Zirconium and hafnium polyhedral oligosilsesquioxane complexes – green homogeneous catalysts in the formation of bio-derived ethers via a MPV/etherification reaction cascade

Abstract

The polyhedral oligosilsesquioxane complexes, {[(isobutyl)₇Si₇O₁₂]ZrOPrⁱ·(HOPrⁱ)}₂ (I), {[(cyclohexyl)₇Si₇O₁₂]ZrOPrⁱ·(HOPrⁱ)}₂ (II), {[(isobutyl)₇Si₇O₁₂]HfOPrⁱ·(HOPrⁱ)}₂ (III) and {[(cyclohexyl)₇Si₇O₁₂]HfOPrⁱ·(HOPrⁱ)}₂ (IV), were synthesized in good yields from the reactions of M(OPrⁱ)₄ (M = Zr, Hf) with R-POSS(OH)₃ (R = isobutyl, cyclohexyl), resp. I–IV were characterized by ¹H, ¹³C and ²⁹Si NMR spectroscopy and their dimeric solid-state structures were confirmed by X-ray analysis. I–IV catalyze the reductive etherification of 2-hydroxy- and 4-hydroxy and 2-methoxy and 4-methoxybenzaldehyde and vanillin to their respective isopropyl ethers in isopropanol as a “green” solvent and reagent. I–IV are durable and robust homogeneous catalysts operating at temperatures of 100–160 °C for days without significant loss of catalytic activity.
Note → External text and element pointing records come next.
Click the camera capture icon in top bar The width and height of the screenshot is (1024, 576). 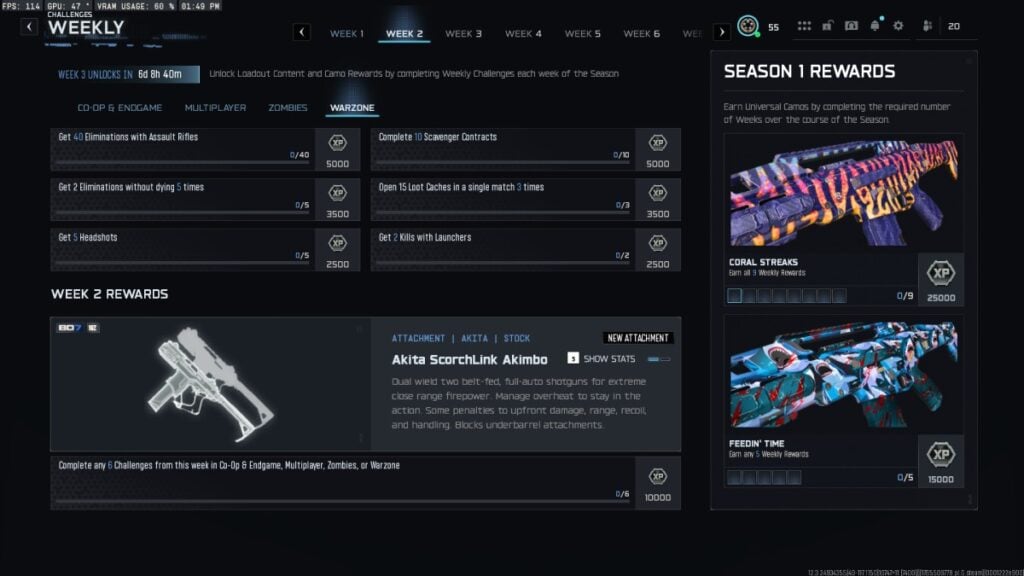(850, 27)
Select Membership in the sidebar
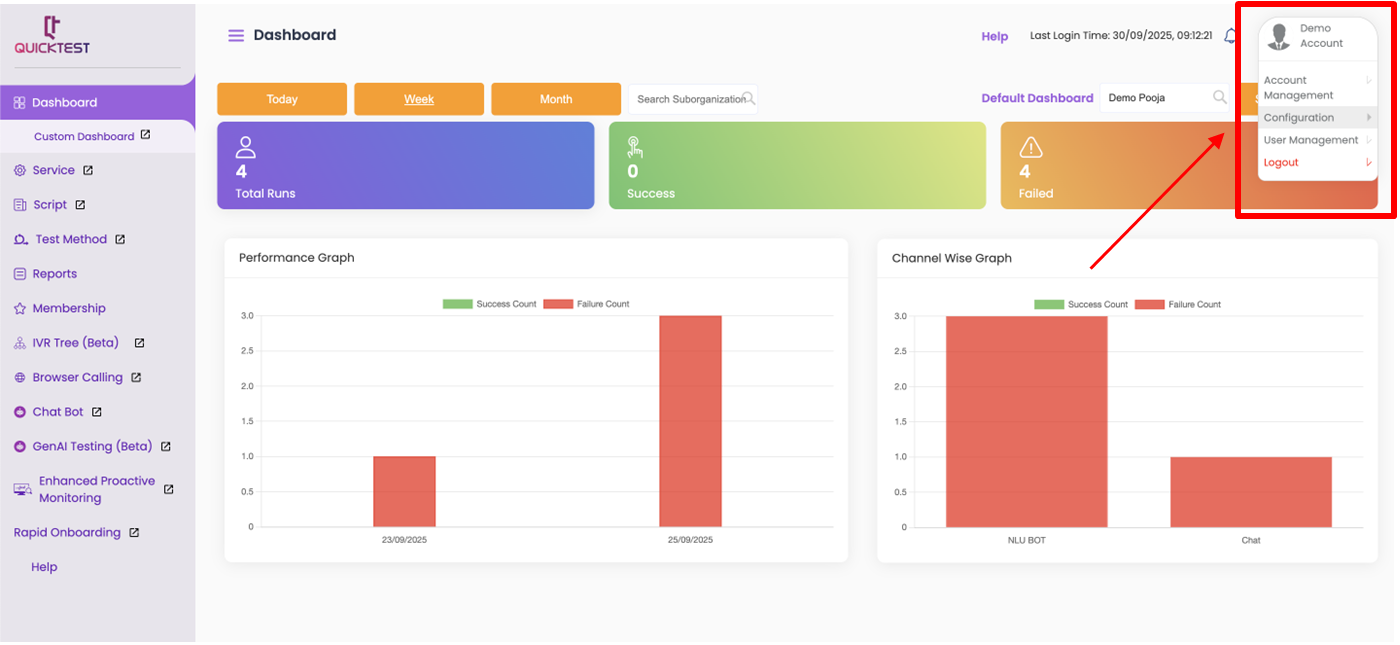The image size is (1400, 645). coord(68,308)
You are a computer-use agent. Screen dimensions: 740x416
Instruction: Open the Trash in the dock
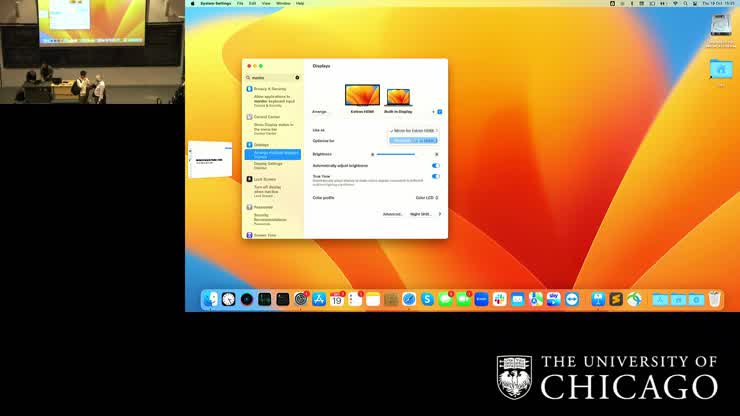[x=714, y=299]
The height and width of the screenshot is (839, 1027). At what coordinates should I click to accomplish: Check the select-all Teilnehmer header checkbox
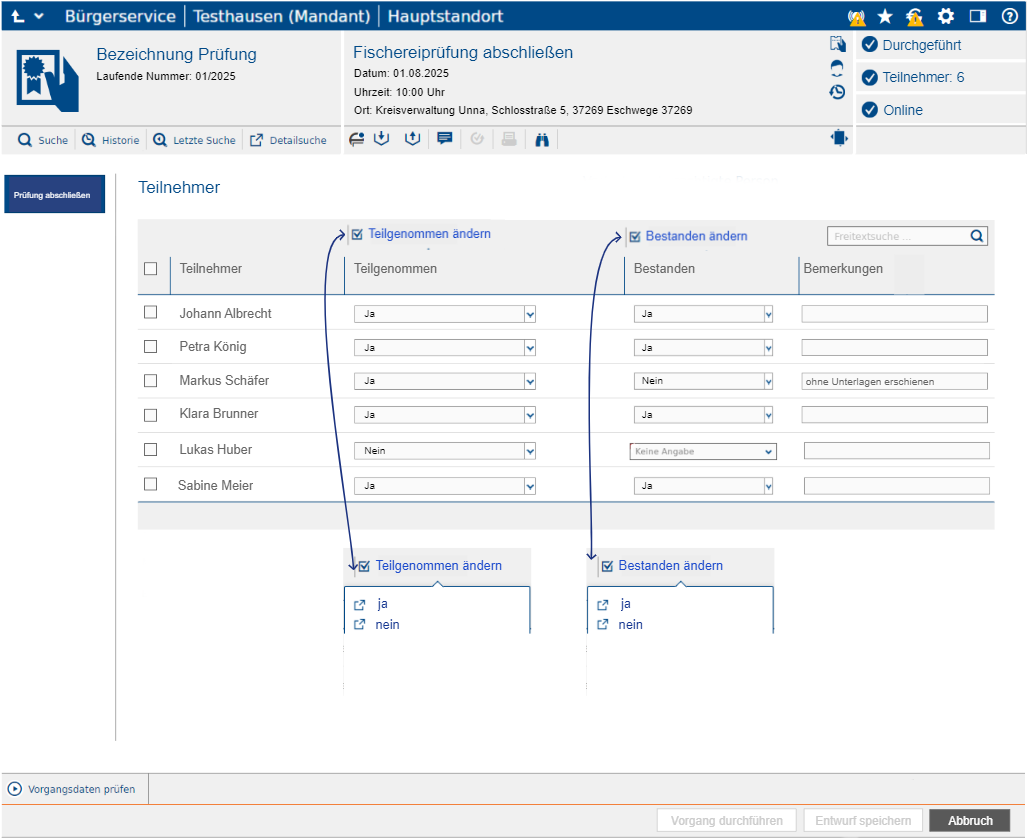click(x=151, y=268)
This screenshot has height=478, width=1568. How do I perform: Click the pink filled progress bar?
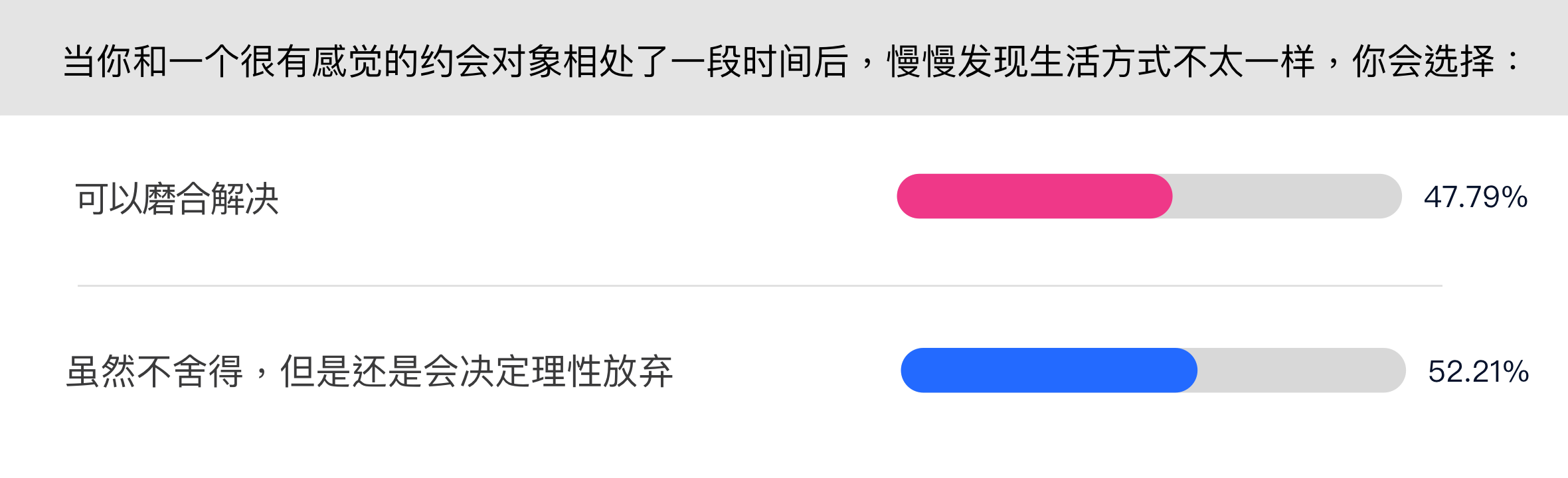pyautogui.click(x=1035, y=197)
Likewise, I–IV selectively catalyze the conversion of 5-hydroxymethylfurfural (HMF) into 2,5-bis(isopropoxymethyl)furane (BPMF), a potentially high-performance fuel additive. Similar results were achieved by using a combination of M(OPrⁱ)₄ and ligand R-POSS(OH)₃ as a catalyst system demonstrating the potential of this “in situ” approach for applications in biomass transformations. A tentative reaction mechanism for the reductive etherification of aldehydes catalysed by I–IV is proposed.